Hay dos clases de líderes, los que obsequian su vida en aras de la seguridad y el bienestar de su colectividad y los que se sirven de la vida colectiva para perpetuarse. Ambas lecturas existenciales y sus obras se transparentan más allá de sus discursos. Aunque quede algún respeto por lo primeros, es difícil imitarlos en una cultura como la actual donde se estima imposible desprenderse de algo sin cobrar por ello.

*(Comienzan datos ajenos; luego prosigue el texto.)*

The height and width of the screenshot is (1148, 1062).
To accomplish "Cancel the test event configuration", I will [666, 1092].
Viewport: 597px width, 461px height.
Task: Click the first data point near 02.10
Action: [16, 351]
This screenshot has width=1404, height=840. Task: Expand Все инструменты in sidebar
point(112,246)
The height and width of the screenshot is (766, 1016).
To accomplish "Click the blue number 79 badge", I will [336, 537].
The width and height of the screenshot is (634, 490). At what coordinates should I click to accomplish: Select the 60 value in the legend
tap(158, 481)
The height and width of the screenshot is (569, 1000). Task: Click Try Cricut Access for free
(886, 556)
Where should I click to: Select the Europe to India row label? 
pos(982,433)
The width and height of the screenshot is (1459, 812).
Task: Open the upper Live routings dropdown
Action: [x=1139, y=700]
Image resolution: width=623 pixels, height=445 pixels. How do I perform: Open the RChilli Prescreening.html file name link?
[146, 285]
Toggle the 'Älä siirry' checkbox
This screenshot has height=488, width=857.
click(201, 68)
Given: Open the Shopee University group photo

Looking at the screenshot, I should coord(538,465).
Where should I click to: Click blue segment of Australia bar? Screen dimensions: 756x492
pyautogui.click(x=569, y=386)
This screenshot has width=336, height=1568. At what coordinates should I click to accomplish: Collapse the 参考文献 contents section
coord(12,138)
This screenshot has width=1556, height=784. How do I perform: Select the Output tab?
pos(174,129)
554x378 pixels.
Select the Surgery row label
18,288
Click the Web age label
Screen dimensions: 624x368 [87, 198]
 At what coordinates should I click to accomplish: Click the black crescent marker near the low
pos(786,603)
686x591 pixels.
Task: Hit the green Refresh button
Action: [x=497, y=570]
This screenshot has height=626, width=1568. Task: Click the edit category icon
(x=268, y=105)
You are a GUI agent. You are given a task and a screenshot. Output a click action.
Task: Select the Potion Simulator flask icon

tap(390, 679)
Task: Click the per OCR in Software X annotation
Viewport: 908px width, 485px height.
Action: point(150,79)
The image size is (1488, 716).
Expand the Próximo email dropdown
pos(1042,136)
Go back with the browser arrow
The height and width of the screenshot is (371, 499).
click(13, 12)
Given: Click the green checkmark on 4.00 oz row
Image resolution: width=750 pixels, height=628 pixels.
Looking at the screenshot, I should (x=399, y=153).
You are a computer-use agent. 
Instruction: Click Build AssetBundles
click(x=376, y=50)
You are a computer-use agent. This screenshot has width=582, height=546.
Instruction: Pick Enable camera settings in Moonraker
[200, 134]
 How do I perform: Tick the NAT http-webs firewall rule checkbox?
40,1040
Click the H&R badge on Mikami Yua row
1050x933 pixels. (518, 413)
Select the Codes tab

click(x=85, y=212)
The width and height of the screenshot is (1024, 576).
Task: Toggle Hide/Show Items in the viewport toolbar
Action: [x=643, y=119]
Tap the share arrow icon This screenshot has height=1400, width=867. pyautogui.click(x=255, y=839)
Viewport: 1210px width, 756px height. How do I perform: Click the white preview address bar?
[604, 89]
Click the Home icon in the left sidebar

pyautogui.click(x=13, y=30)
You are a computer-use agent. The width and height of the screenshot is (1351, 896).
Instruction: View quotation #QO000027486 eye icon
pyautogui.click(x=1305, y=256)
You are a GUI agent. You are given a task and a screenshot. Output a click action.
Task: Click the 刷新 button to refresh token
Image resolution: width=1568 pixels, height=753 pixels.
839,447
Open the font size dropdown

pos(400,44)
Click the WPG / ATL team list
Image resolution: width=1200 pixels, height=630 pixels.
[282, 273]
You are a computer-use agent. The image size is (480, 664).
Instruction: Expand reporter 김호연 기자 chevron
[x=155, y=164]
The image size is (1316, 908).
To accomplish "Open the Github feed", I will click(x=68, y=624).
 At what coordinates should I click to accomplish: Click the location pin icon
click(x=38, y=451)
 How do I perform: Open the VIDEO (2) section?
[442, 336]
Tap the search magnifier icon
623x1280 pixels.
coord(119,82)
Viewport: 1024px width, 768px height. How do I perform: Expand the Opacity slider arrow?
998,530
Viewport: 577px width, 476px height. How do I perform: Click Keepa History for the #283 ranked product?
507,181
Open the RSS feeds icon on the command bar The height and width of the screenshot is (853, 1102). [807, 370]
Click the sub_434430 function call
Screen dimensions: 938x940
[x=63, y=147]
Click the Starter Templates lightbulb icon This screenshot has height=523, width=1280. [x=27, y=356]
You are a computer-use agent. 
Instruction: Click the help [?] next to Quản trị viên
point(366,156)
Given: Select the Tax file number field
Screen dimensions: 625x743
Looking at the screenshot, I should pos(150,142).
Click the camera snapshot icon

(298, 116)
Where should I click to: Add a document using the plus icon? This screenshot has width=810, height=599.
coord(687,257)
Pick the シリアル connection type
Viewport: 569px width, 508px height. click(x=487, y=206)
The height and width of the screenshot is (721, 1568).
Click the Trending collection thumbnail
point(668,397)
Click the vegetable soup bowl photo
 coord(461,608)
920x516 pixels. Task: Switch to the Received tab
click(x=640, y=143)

Los segundos, exageradamente frecuentes, encumbran su imagen más allá de las fuerzas y dimensiones cósmicas. Todo está para servirlos, naturaleza y hombres. Son totalmente excluyentes, sin considerar que la exclusión es principio de disgregación forzosamente desequilibrante para ambas partes y finalmente para el conjunto.

Segmentar la humanidad en categorías sociales, genéricas, etcétera, implica negar la valoración colectiva, necesaria para la supervivencia de la especie y de la vida.

Se manifiesta por doquier la necesidad de humanizarnos, ¿Cómo, si el hombre ha pasado a ser una mercancía, una tecla reemplazable dentro de la maquina maestra?, ¿cómo, si lo público, lo social y la naturaleza están cada vez más distantes y contrapuestos?, ¿cómo, si se quiere el progreso y a la vez se pretende disminuir el presupuesto a las Universidades públicas? ¿se desea la idiocia colectiva para señorear sobre ella sin tapujos?

Estamos cerrando puertas y ventanas. La cólera divina será innecesaria; nuestra necedad está extinguiendo ya lo más valioso de la existencia y de nuestra ya menguada luz.